Halliburton Co. (HAL) Chief Executive Dave Lesar said Monday that demand for oil field services in North America, such as hydraulic fracturing, continues to grow faster than companies like his can add equipment as producers rush to drill unconventional oil basins.
“Overall, growth in the demand for our service has outpaced capacity additions and we expect this imbalance to continue going forward,” Lesar said on a conference call to discuss second-quarter results.
Halliburton reported a profit of $739 million, or 80 cents a share, up from $480 million, or 53 cents a share, a year earlier. The latest period included a penny in restructuring-related costs. Revenue climbed 35% to $5.94 billion, which set a new company record.
Analysts polled by Thomson Reuters most recently forecast earnings of 74 cents a share on revenue of $5.71 billion.
Much of the quarter’s success is attributed to activity in North America, where high crude prices, producers’ healthy balance sheets and easy capital have fueled a rush to unlock unconventional onshore oil reserves, including shale formations.
Natural gas drilling in North America, though down 2% in the quarter, remained “relatively resilient, spurred by the increase demand for power generation due to the substitution of natural gas for coal and harsh summer temperatures in various regions,” Lesar said. Though Halliburton remains “a bit cautious” on natural gas drilling, the company’s move to reduce prices in order to keep customers drilling has been fruitful, he said.
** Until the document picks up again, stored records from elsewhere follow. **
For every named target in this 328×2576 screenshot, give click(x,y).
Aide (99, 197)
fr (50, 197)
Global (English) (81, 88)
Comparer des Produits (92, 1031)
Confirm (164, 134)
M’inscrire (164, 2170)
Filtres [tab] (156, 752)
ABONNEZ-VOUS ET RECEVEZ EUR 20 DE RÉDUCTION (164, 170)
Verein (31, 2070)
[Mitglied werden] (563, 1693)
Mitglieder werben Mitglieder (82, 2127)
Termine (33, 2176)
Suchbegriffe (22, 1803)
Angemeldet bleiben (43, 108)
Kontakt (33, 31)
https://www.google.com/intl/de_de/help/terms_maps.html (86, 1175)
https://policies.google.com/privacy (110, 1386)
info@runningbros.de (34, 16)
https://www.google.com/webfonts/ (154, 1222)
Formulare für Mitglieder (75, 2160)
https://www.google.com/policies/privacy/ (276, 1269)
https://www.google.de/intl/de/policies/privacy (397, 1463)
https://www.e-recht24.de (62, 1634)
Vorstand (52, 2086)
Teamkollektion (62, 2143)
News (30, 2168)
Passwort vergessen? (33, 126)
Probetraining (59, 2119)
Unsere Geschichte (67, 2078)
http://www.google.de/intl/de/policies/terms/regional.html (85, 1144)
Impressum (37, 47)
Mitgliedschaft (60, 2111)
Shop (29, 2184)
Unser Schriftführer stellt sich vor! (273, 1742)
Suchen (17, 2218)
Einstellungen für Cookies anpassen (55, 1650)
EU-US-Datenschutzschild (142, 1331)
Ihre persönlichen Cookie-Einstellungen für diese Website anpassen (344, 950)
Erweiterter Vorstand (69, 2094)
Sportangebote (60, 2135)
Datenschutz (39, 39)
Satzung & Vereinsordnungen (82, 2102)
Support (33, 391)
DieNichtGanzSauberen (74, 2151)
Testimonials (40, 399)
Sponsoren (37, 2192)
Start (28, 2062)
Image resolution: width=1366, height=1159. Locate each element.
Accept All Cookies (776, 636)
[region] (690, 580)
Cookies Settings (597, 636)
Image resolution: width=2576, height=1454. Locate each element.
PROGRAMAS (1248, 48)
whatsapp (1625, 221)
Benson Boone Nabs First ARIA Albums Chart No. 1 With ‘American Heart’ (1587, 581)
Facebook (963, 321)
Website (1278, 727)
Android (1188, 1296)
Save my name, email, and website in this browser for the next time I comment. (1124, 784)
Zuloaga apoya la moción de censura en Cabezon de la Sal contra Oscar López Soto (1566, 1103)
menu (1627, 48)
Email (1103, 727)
Halliburton also cited an uptick in work in the U.S. Gulf, winning service contracts for eight of the 18 deepwater wells that have been permitted since U.S. regulators lifted a ban on such drilling in February. The ban was enacted in response to last year’s Deepwater Horizon explosion, which killed 11 workers and touched off the worst offshore oil spill in U.S. history. Halliburton provided cementing services for the well the Deepwater Horizon was drilling for BP PLC (BP, BP.LN).
Lesar cautioned, however, that the pace of new drilling permits has slowed and once the current backlog of work is complete, the Gulf of Mexico recovery could stall in the second half of the year.
Internationally, where recovery from recession has come more slowly for service companies than in North America, margins improved slightly.
“We are now seeing evidence that the international pricing is stabilizing,” Lesar said. “We believe that steady volume increases should be a precursor for overall international pricing to improve toward the end of the year.”
Delays in Iraq weighed on results, though Lesar said he expects profitability in the Middle Eastern country by the fourth quarter.
“We believe that Iraq will be one of the fastest-growing countries internationally in the coming years and that we will benefit significantly as a result of a first-mover strategy,” he said.
Lesar also said that while Halliburton is spending heavily in sub-Saharan Africa to establish operations in countries including Mozambique, Tanzania and Uganda, the efforts should “position us for many years of profitable operations going forward,” Lesar said.